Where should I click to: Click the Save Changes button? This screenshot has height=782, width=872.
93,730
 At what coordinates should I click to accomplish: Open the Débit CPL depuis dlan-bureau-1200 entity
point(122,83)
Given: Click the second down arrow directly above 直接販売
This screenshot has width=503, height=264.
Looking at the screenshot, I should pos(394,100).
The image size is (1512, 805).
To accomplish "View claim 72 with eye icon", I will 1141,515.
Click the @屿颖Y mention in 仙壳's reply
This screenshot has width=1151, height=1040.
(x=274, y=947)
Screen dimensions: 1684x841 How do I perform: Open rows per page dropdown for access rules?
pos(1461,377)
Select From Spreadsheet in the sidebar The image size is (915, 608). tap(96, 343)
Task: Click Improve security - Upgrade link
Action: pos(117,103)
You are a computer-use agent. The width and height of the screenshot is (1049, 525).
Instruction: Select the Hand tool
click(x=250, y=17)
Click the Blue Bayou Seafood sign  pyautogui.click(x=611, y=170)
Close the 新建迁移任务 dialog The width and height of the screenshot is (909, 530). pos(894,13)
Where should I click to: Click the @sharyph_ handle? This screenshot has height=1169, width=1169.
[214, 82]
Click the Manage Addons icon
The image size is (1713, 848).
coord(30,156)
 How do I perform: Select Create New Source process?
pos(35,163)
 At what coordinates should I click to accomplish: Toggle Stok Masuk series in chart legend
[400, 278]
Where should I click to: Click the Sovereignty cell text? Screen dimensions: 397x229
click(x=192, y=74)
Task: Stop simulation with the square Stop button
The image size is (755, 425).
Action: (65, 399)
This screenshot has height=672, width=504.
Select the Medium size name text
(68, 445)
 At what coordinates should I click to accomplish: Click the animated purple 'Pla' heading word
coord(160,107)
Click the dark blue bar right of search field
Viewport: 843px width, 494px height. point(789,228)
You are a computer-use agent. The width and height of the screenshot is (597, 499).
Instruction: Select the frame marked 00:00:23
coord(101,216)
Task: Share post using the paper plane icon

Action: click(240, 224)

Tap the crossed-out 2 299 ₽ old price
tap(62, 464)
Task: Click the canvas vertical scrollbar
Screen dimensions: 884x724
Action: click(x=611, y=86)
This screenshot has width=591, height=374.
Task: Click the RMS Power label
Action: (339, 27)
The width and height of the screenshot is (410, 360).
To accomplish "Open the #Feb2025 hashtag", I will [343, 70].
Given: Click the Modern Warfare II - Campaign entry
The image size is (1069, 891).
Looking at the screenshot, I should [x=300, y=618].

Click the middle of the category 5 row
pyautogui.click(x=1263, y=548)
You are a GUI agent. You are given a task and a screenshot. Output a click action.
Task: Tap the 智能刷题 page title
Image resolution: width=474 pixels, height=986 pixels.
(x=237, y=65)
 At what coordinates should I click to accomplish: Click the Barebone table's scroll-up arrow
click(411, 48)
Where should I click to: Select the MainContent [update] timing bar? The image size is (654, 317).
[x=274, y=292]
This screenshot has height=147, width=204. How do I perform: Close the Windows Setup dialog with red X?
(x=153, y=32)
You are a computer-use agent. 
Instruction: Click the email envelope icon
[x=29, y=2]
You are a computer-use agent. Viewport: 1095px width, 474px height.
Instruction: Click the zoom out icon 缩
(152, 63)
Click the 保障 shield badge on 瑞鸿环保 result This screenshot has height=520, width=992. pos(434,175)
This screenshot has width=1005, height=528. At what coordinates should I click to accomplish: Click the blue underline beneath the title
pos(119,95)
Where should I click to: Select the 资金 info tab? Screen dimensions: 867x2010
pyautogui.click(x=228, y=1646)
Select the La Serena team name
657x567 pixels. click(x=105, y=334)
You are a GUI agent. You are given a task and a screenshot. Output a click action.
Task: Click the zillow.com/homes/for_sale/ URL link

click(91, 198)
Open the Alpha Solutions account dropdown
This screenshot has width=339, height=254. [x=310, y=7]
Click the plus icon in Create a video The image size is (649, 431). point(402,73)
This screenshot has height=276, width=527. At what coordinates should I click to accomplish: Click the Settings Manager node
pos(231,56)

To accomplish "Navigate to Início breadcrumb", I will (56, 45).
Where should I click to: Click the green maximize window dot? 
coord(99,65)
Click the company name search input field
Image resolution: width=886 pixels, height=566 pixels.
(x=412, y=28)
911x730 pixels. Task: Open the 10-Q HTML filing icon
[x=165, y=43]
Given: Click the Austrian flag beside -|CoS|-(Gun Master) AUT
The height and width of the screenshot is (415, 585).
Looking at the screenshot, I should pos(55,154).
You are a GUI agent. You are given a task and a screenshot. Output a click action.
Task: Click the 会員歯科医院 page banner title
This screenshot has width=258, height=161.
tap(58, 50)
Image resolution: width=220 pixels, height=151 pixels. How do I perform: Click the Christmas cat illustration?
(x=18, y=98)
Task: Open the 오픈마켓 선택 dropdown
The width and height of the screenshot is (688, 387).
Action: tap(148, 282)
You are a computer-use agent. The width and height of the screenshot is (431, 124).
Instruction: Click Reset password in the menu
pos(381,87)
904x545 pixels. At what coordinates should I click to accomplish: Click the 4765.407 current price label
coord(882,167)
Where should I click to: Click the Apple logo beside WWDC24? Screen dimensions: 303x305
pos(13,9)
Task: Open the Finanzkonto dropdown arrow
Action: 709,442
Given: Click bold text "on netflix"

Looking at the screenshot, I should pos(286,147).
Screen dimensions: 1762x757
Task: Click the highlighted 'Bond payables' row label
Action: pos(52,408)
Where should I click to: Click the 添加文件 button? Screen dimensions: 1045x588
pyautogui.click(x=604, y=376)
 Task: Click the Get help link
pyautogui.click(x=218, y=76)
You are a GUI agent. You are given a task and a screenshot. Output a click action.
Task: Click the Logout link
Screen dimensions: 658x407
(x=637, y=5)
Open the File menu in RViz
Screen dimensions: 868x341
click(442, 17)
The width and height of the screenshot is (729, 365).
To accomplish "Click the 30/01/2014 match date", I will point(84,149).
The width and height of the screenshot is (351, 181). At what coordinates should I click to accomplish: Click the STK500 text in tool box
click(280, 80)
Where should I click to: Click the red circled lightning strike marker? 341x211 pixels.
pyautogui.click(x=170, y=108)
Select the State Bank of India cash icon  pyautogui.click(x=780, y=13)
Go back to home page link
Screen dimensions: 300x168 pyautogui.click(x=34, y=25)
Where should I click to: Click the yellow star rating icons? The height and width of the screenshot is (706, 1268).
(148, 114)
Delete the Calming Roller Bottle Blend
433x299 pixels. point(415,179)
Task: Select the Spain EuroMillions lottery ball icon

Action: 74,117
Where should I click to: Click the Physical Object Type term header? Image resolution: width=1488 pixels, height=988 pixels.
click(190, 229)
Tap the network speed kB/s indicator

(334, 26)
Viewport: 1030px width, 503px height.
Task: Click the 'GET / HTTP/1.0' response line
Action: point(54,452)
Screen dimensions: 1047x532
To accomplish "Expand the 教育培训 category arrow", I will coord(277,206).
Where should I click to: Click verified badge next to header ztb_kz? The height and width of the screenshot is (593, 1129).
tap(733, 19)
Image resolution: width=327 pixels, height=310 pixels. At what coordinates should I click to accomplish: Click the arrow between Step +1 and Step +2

^^^^^^^^

- EXERCISE AIM
All of the data shown above must be copied exactly.

- TASK OUTPUT
Where should I click to: Click the Save Changes button? This screenshot has height=782, width=872.
93,730
 At what coordinates should I click to accomplish: Open the Débit CPL depuis dlan-bureau-1200 entity
point(122,83)
Given: Click the second down arrow directly above 直接販売
This screenshot has width=503, height=264.
Looking at the screenshot, I should pos(394,100).
The image size is (1512, 805).
To accomplish "View claim 72 with eye icon", I will 1141,515.
Click the @屿颖Y mention in 仙壳's reply
This screenshot has width=1151, height=1040.
(x=274, y=947)
Screen dimensions: 1684x841 How do I perform: Open rows per page dropdown for access rules?
pos(1461,377)
Select From Spreadsheet in the sidebar The image size is (915, 608). tap(96, 343)
Task: Click Improve security - Upgrade link
Action: pos(117,103)
You are a computer-use agent. The width and height of the screenshot is (1049, 525).
Instruction: Select the Hand tool
click(x=250, y=17)
Click the Blue Bayou Seafood sign  pyautogui.click(x=611, y=170)
Close the 新建迁移任务 dialog The width and height of the screenshot is (909, 530). pos(894,13)
Where should I click to: Click the @sharyph_ handle? This screenshot has height=1169, width=1169.
[214, 82]
Click the Manage Addons icon
The image size is (1713, 848).
coord(30,156)
 How do I perform: Select Create New Source process?
pos(35,163)
 At what coordinates should I click to accomplish: Toggle Stok Masuk series in chart legend
[400, 278]
Where should I click to: Click the Sovereignty cell text? Screen dimensions: 397x229
click(x=192, y=74)
Task: Stop simulation with the square Stop button
The image size is (755, 425).
Action: (65, 399)
This screenshot has height=672, width=504.
Select the Medium size name text
(68, 445)
 At what coordinates should I click to accomplish: Click the animated purple 'Pla' heading word
coord(160,107)
Click the dark blue bar right of search field
Viewport: 843px width, 494px height. point(789,228)
You are a computer-use agent. The width and height of the screenshot is (597, 499).
Instruction: Select the frame marked 00:00:23
coord(101,216)
Task: Share post using the paper plane icon

Action: click(240, 224)

Tap the crossed-out 2 299 ₽ old price
tap(62, 464)
Task: Click the canvas vertical scrollbar
Screen dimensions: 884x724
Action: click(x=611, y=86)
This screenshot has width=591, height=374.
Task: Click the RMS Power label
Action: (339, 27)
The width and height of the screenshot is (410, 360).
To accomplish "Open the #Feb2025 hashtag", I will [343, 70].
Given: Click the Modern Warfare II - Campaign entry
The image size is (1069, 891).
Looking at the screenshot, I should [x=300, y=618].

Click the middle of the category 5 row
pyautogui.click(x=1263, y=548)
You are a GUI agent. You are given a task and a screenshot. Output a click action.
Task: Tap the 智能刷题 page title
Image resolution: width=474 pixels, height=986 pixels.
(x=237, y=65)
 At what coordinates should I click to accomplish: Click the Barebone table's scroll-up arrow
click(411, 48)
Where should I click to: Select the MainContent [update] timing bar? The image size is (654, 317).
[x=274, y=292]
This screenshot has height=147, width=204. How do I perform: Close the Windows Setup dialog with red X?
(x=153, y=32)
You are a computer-use agent. 
Instruction: Click the email envelope icon
[x=29, y=2]
You are a computer-use agent. Viewport: 1095px width, 474px height.
Instruction: Click the zoom out icon 缩
(152, 63)
Click the 保障 shield badge on 瑞鸿环保 result This screenshot has height=520, width=992. pos(434,175)
This screenshot has width=1005, height=528. At what coordinates should I click to accomplish: Click the blue underline beneath the title
pos(119,95)
Where should I click to: Select the 资金 info tab? Screen dimensions: 867x2010
pyautogui.click(x=228, y=1646)
Select the La Serena team name
657x567 pixels. click(x=105, y=334)
You are a GUI agent. You are given a task and a screenshot. Output a click action.
Task: Click the zillow.com/homes/for_sale/ URL link

click(91, 198)
Open the Alpha Solutions account dropdown
This screenshot has width=339, height=254. [x=310, y=7]
Click the plus icon in Create a video The image size is (649, 431). point(402,73)
This screenshot has height=276, width=527. At what coordinates should I click to accomplish: Click the Settings Manager node
pos(231,56)

To accomplish "Navigate to Início breadcrumb", I will (56, 45).
Where should I click to: Click the green maximize window dot? 
coord(99,65)
Click the company name search input field
Image resolution: width=886 pixels, height=566 pixels.
(x=412, y=28)
911x730 pixels. Task: Open the 10-Q HTML filing icon
[x=165, y=43]
Given: Click the Austrian flag beside -|CoS|-(Gun Master) AUT
The height and width of the screenshot is (415, 585).
Looking at the screenshot, I should pos(55,154).
You are a GUI agent. You are given a task and a screenshot. Output a click action.
Task: Click the 会員歯科医院 page banner title
This screenshot has width=258, height=161.
tap(58, 50)
Image resolution: width=220 pixels, height=151 pixels. How do I perform: Click the Christmas cat illustration?
(x=18, y=98)
Task: Open the 오픈마켓 선택 dropdown
The width and height of the screenshot is (688, 387).
Action: tap(148, 282)
You are a computer-use agent. The width and height of the screenshot is (431, 124).
Instruction: Click Reset password in the menu
pos(381,87)
904x545 pixels. At what coordinates should I click to accomplish: Click the 4765.407 current price label
coord(882,167)
Where should I click to: Click the Apple logo beside WWDC24? Screen dimensions: 303x305
pos(13,9)
Task: Open the Finanzkonto dropdown arrow
Action: 709,442
Given: Click bold text "on netflix"

Looking at the screenshot, I should pos(286,147).
Screen dimensions: 1762x757
Task: Click the highlighted 'Bond payables' row label
Action: pos(52,408)
Where should I click to: Click the 添加文件 button? Screen dimensions: 1045x588
pyautogui.click(x=604, y=376)
 Task: Click the Get help link
pyautogui.click(x=218, y=76)
You are a GUI agent. You are given a task and a screenshot. Output a click action.
Task: Click the Logout link
Screen dimensions: 658x407
(x=637, y=5)
Open the File menu in RViz
Screen dimensions: 868x341
click(442, 17)
The width and height of the screenshot is (729, 365).
To accomplish "Click the 30/01/2014 match date", I will point(84,149).
The width and height of the screenshot is (351, 181). At what coordinates should I click to accomplish: Click the STK500 text in tool box
click(280, 80)
Where should I click to: Click the red circled lightning strike marker? 341x211 pixels.
pyautogui.click(x=170, y=108)
Select the State Bank of India cash icon  pyautogui.click(x=780, y=13)
Go back to home page link
Screen dimensions: 300x168 pyautogui.click(x=34, y=25)
Where should I click to: Click the yellow star rating icons? The height and width of the screenshot is (706, 1268).
(148, 114)
Delete the Calming Roller Bottle Blend
433x299 pixels. point(415,179)
Task: Select the Spain EuroMillions lottery ball icon

Action: 74,117
Where should I click to: Click the Physical Object Type term header? Image resolution: width=1488 pixels, height=988 pixels.
click(190, 229)
Tap the network speed kB/s indicator

(334, 26)
Viewport: 1030px width, 503px height.
Task: Click the 'GET / HTTP/1.0' response line
Action: point(54,452)
Screen dimensions: 1047x532
To accomplish "Expand the 教育培训 category arrow", I will coord(277,206).
Where should I click to: Click verified badge next to header ztb_kz? The height and width of the screenshot is (593, 1129).
tap(733, 19)
Image resolution: width=327 pixels, height=310 pixels. At what coordinates should I click to accomplish: Click the arrow between Step +1 and Step +2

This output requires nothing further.